The legal test for the grant of mareva injunctions is conveniently set out in the head note to Bank of New Zealand v Hawkins [1989] NZHC 198; [1989] 1 PR NZ 451, a decision of Justice Gault:


“1. An applicant for a mareva injunction must show that:


(a) It has a good arguable case on its substantive claim. This threshold requirement is more onerous than that normally applied in the case of interlocutory injunctions of a serious question to be determined.


(b) There are assets of the defendant within the jurisdiction to which orders can apply. Providing the plaintiff produces evidence of some assets, if the defendant is not forthcoming by way of disclosure of his assets in ...(Fiji)... the court may infer that this requirement is met.


(c) There is a real risk that the defendant will dissipate or dispose of assets so as to render himself “judgment proof”. Mere assertion of belief that the defendant might dissipate his assets unsupported by solid ground justifying that belief is insufficient. On the other hand, affirmative proof of likelihood of dissipation or of an nefarious attempt is not necessary.”

Input material:
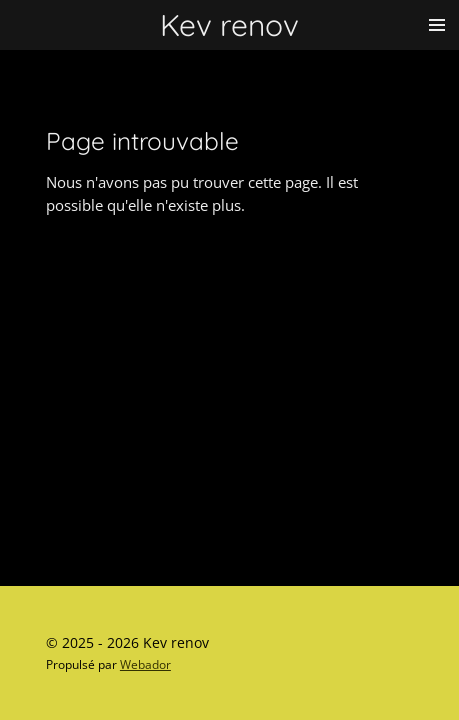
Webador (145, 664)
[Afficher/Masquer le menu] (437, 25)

--

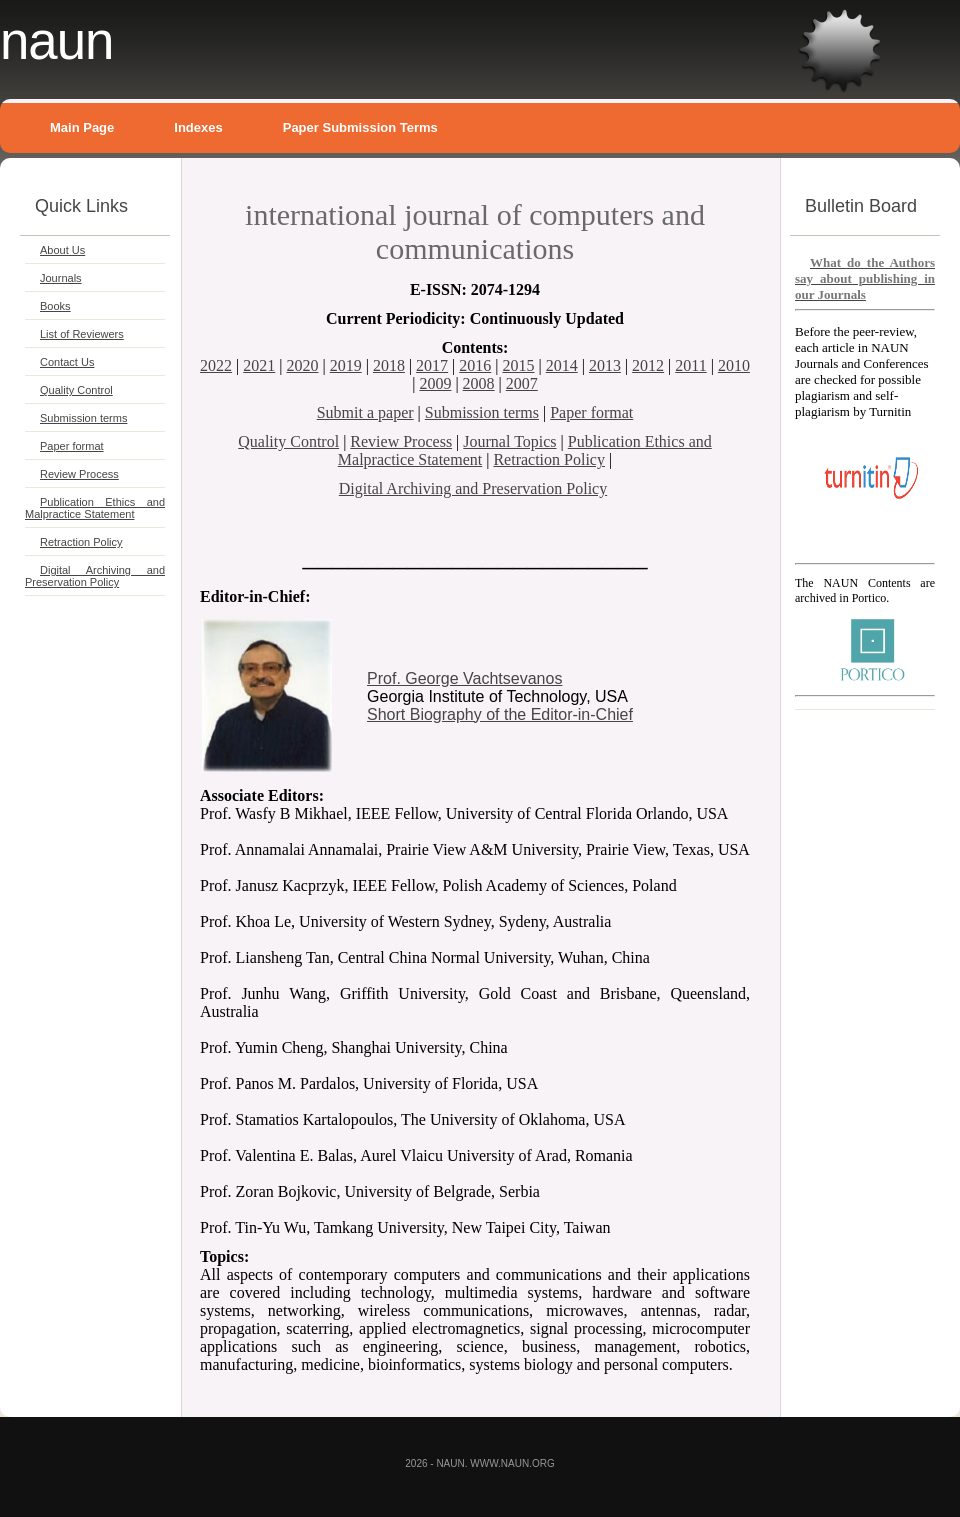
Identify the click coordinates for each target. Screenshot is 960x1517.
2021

---

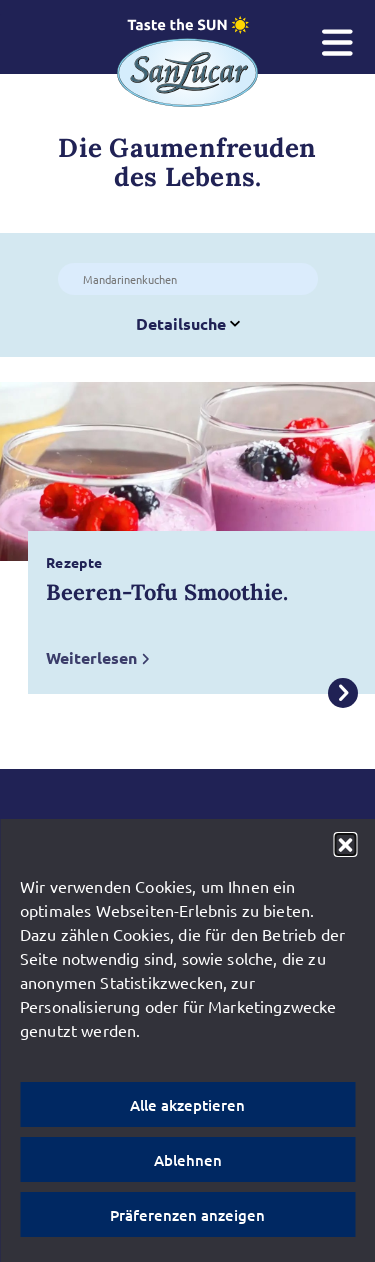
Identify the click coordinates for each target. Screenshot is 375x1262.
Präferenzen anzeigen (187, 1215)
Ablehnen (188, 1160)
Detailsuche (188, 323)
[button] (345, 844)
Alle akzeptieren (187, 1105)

Set of tasks:
1 - Could you output the passage on mareva injunctions word for word?
2 - Could you return, exactly as they appear, the rows from the one containing "Ablehnen (188, 1160)" through the one containing "Alle akzeptieren (187, 1105)", including both?
The passage on mareva injunctions has no connection to the rows.

Exercise results:
1 -
The legal test for the grant of mareva injunctions is conveniently set out in the head note to Bank of New Zealand v Hawkins [1989] NZHC 198; [1989] 1 PR NZ 451, a decision of Justice Gault:


“1. An applicant for a mareva injunction must show that:


(a) It has a good arguable case on its substantive claim. This threshold requirement is more onerous than that normally applied in the case of interlocutory injunctions of a serious question to be determined.


(b) There are assets of the defendant within the jurisdiction to which orders can apply. Providing the plaintiff produces evidence of some assets, if the defendant is not forthcoming by way of disclosure of his assets in ...(Fiji)... the court may infer that this requirement is met.


(c) There is a real risk that the defendant will dissipate or dispose of assets so as to render himself “judgment proof”. Mere assertion of belief that the defendant might dissipate his assets unsupported by solid ground justifying that belief is insufficient. On the other hand, affirmative proof of likelihood of dissipation or of an nefarious attempt is not necessary.”

2 -
Ablehnen (188, 1160)
Detailsuche (188, 323)
[button] (345, 844)
Alle akzeptieren (187, 1105)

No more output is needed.